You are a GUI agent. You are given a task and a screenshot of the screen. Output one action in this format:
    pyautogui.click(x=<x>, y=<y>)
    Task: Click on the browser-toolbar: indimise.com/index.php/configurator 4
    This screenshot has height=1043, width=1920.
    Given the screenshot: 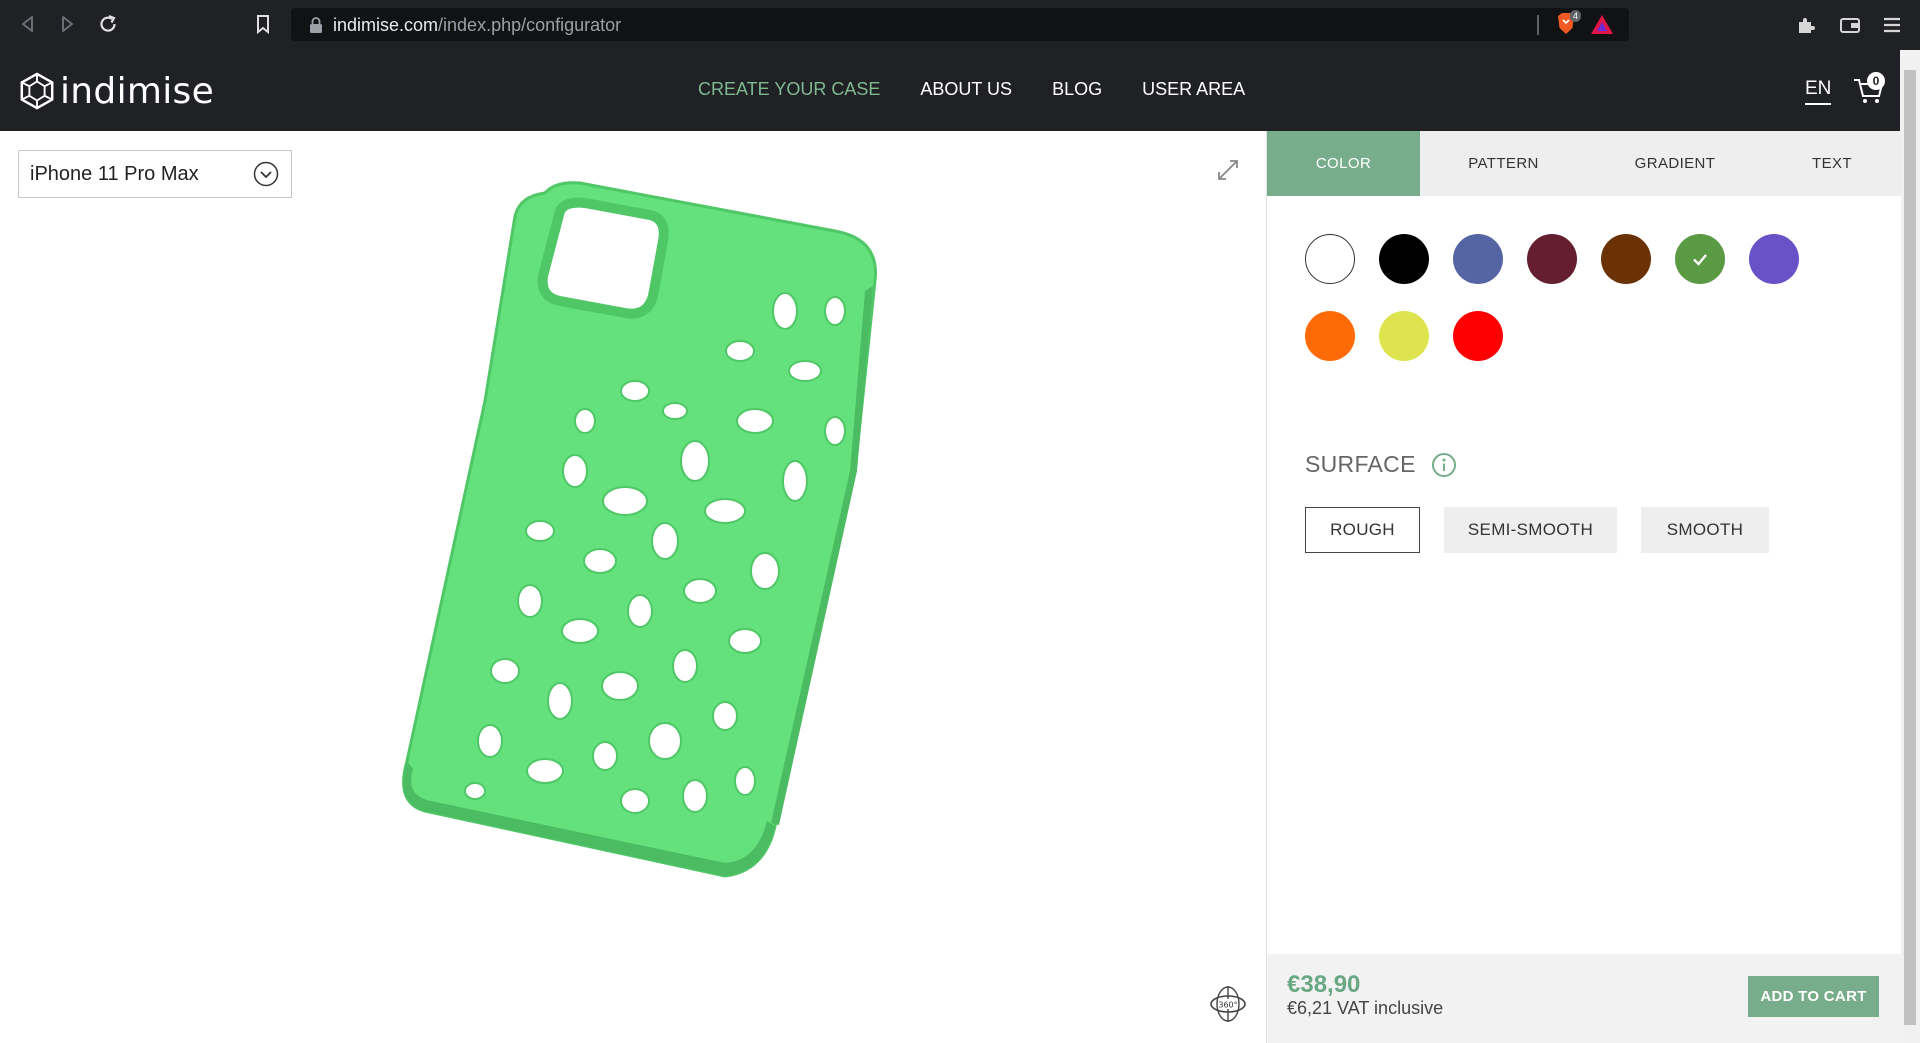 What is the action you would take?
    pyautogui.click(x=960, y=25)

_ _ _ _ _ _ _

* **Exercise objective**:
Quote the records word for word from their first line through the line containing "Task: Click on", inclusive.

* **Written solution**:
You are a GUI agent. You are given a task and a screenshot of the screen. Output one action in this format:
    pyautogui.click(x=<x>, y=<y>)
    Task: Click on the browser-toolbar: indimise.com/index.php/configurator 4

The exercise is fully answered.